Copy the rows word for word, beginning at the line that contains "Task: Switch to the FEA view tab" and stopping after the line that contains "Action: [x=445, y=107]".

▶ **Supplied records**:
━━━━━━━━
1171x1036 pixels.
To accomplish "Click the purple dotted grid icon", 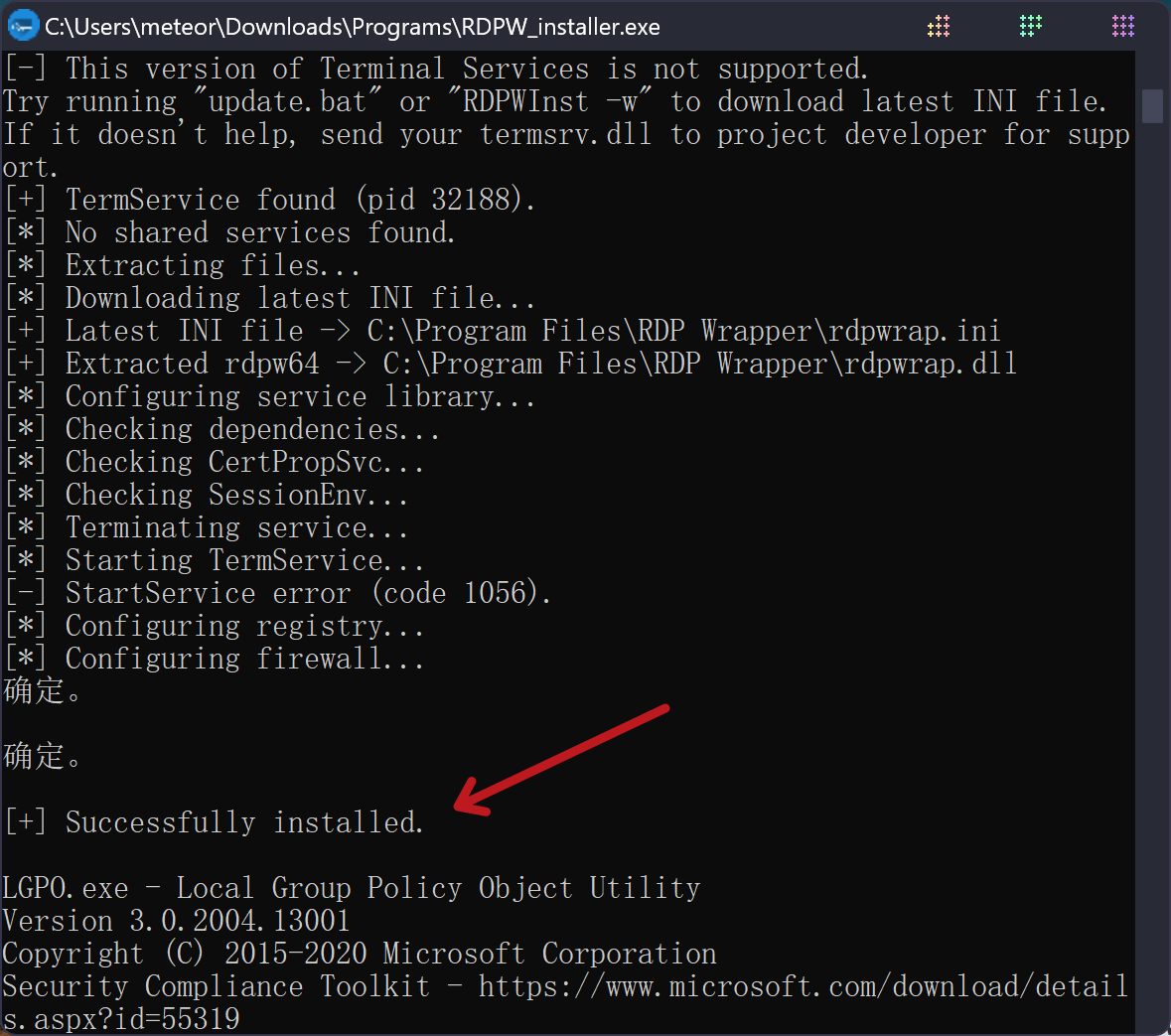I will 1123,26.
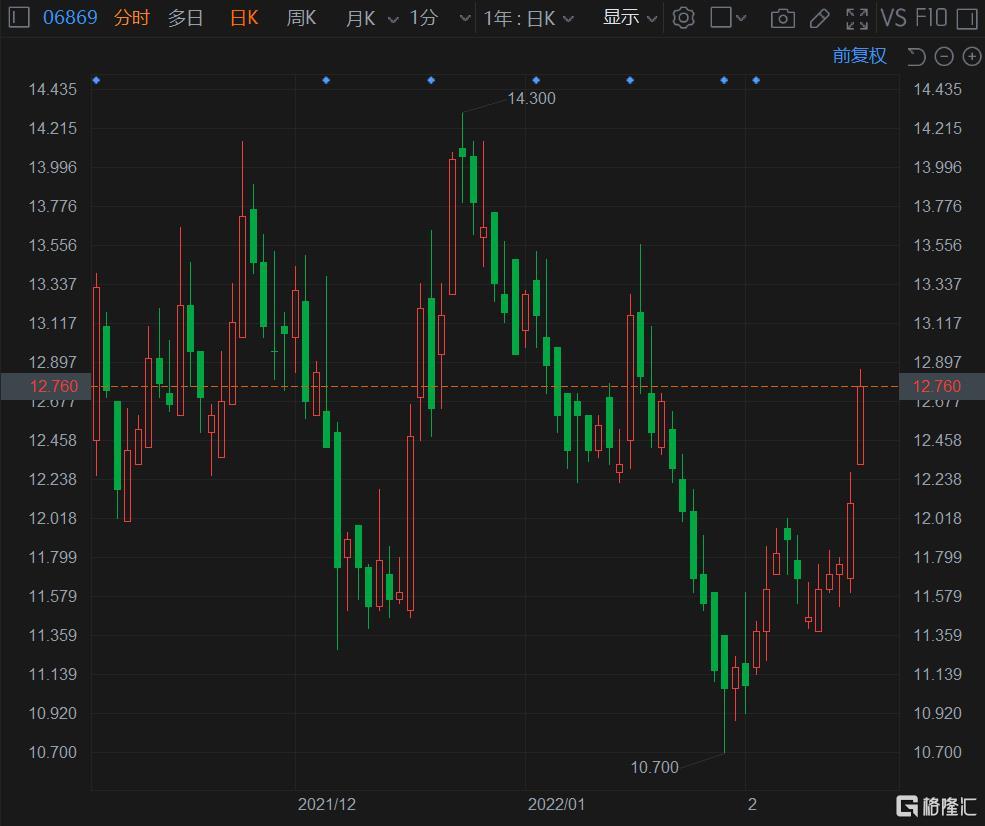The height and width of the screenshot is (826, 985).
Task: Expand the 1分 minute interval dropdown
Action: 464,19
━━━━━━━━
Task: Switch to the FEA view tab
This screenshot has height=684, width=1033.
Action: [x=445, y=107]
━━━━━━━━
▶ **Solution to this exercise**:
Task: Switch to the FEA view tab
This screenshot has height=684, width=1033.
Action: [x=445, y=107]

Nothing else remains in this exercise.